Ложные идеи живут долго, и мнение о том, что речь яв­ляется социальным явлением, под влиянием которого раз­вивается мозг, также не спешит умирать. Уже давно развен­чаны такие классические примеры, как, например, утверж­дение того, что поскольку в языке Хопи нет времен, то и в воображении представителей этого народа нет концепций прошлого и будущего, — это была ошибка ученого, плохо знавшего индейцев Хопи. Тем не менее идея о том, что мозг формируется под влиянием речи, а не наоборот, продолжа­ет владеть умами философов и социологов.

Хопи — группа индейских племен, проживающих в ре­зервациях штата Аризона и до сих пор сохранивших свою культуру.

Исходя из этой концепции, злорадство должно быть присуще только тем народам, в чьих языках присутствует слово, обозначающее это понятие (русским или немцам — Schadenfreude, но не англичанам и американцам) (Pinker S. 1994. The language instinct: the new science of language and mind.
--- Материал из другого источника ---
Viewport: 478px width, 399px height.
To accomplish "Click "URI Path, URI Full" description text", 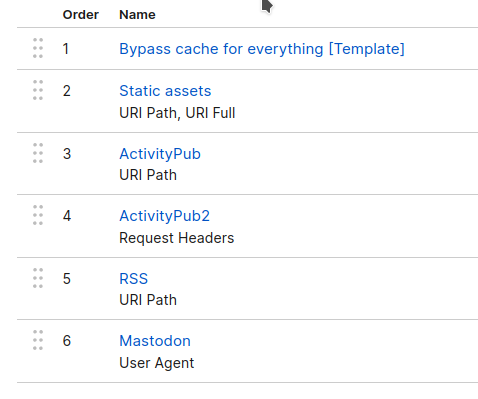I will (x=177, y=113).
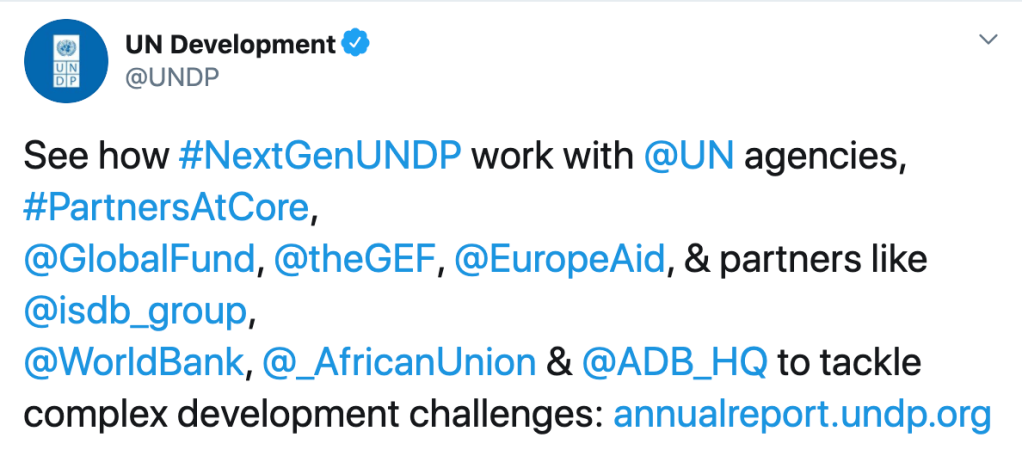The width and height of the screenshot is (1022, 456).
Task: Click the blue verified badge
Action: point(356,44)
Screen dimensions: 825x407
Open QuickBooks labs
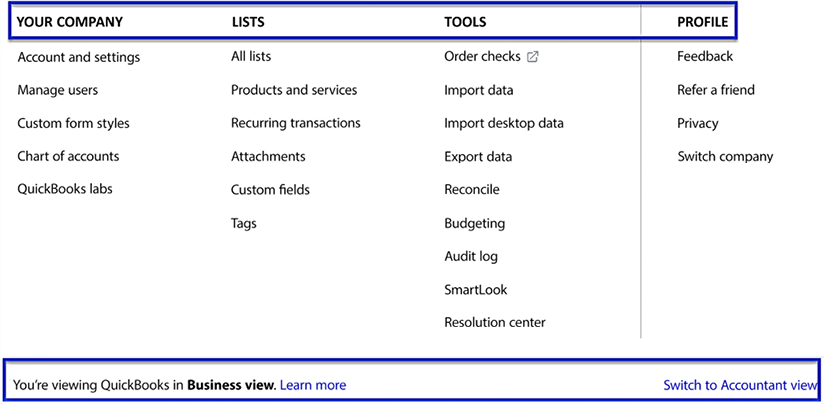tap(65, 189)
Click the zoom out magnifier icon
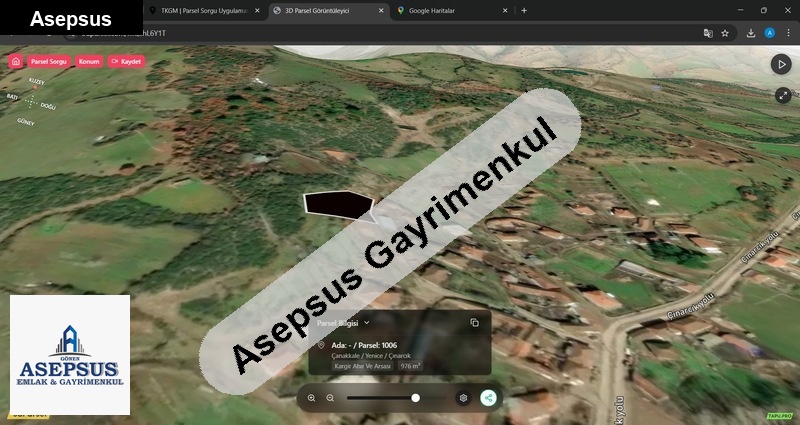The image size is (800, 425). coord(331,398)
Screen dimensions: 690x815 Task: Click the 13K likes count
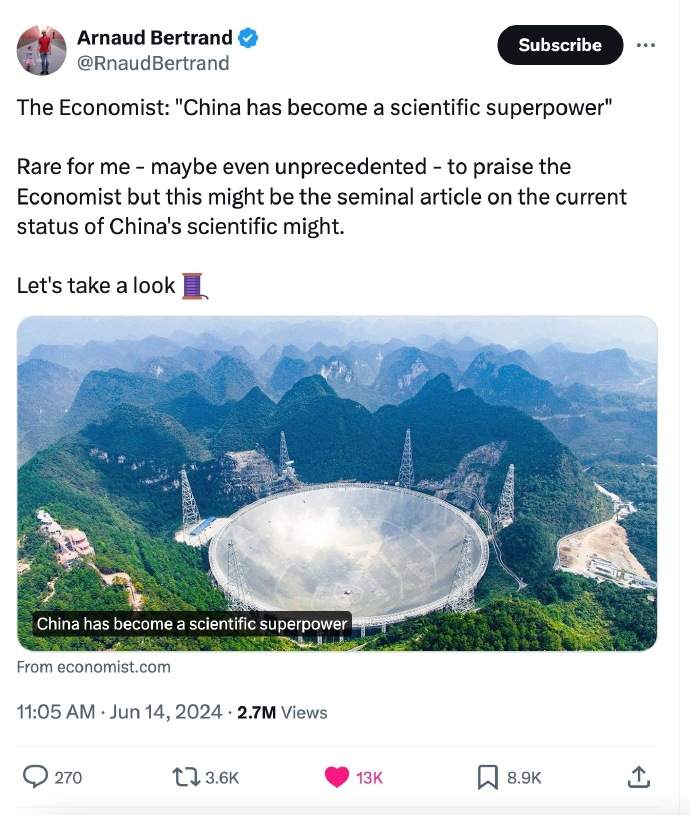pyautogui.click(x=369, y=777)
Penguin, London).

Наблюдение за собственными детьми поможет убедиться в том, что речь у них развивается в определенной последова­тельности, с ошибками, характерными для детского языка, независимо оттого, насколько часто вы разговариваете с ре­бенком, или он просто слушает прохоясих, лежа в коляске.
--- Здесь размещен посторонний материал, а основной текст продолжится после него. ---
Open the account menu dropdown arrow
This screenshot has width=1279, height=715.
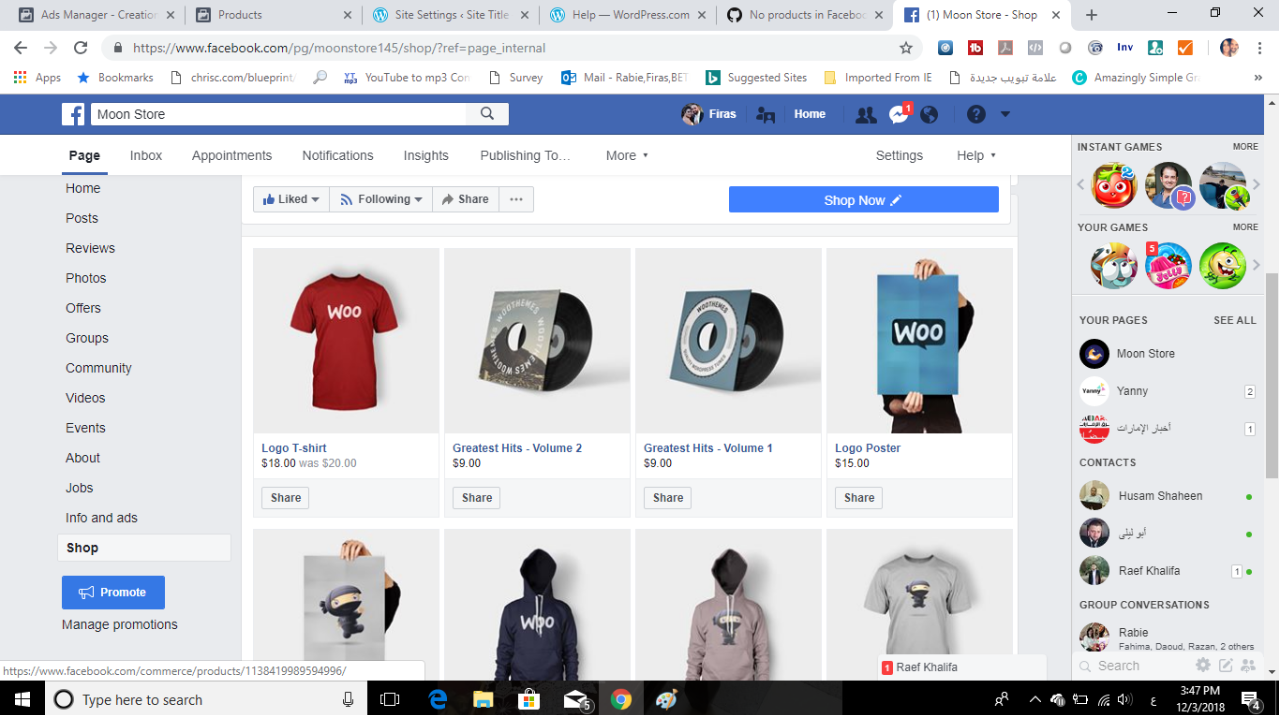click(1005, 115)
В ходе исследований, проведенных с близнецами, было показано, что проблемы, связанные с овладением родным языком, являются наследственными (Dale P. S. et al. 1998.

Genetic influence on language delay in two-year-old children. Nature Neuroscience 1: 324-328). Еще более веские доказатель­ства предоставляют невропатологи и генетики. Люди, пе­ренесшие инсульт, часто теряют дар речи, хотя и продол­жают слышать. Точно известна область мозга, контроли­рующая речь (имеется в виду не мышечная функция языка и гортани, а способность облекать предметы и понятия в форму слов). У большинства людей эта область находится в левом полушарии головного мозга; она задействована даже у глухонемых, изъясняющихся с помощью знаков, хотя в этом случае работают также некоторые области правого полушария (Paulesu Е., Mehler J. 1998. Right on in sign lan­guage. Nature 233-234).

Если один из центров мозга поражается вследствие за­болевания или травмы, возникает дефект речи, называе­мый афазией Брока, — неспособность использовать и по­нимать фразы, кроме самых простых, хотя восприятие смысла отдельных слов сохраняется. Так, страдающий афазией сможет ответить на вопрос «Можно молотком за­бить гвоздь?». Однако ответ на вопрос «Льва загрыз тигр. Кто из них умер?» вызовет у него затруднения, поскольку сначала нужно разобраться в грамматической конструкции первого предложения, а с этим может справиться только строго определенная область мозга. Повреждение другого центра — области Вернике — оказывает почти противопо­ложный эффект: больной произносит бесконечные тира­ды слов, в которых почти отсутствует смысл. Получается так, что в области Брока генерируется речь, а в области Вернике речь обретает смысл. И это еще далеко не все центры мозга, участвующие в управлении речью. Так, есть еще хорошо известная островковая доля большого мозга, поражение которой вызывает дислексию (Carter R. 1998. Mapping the mind. Weidenfeld and Nicolson, London).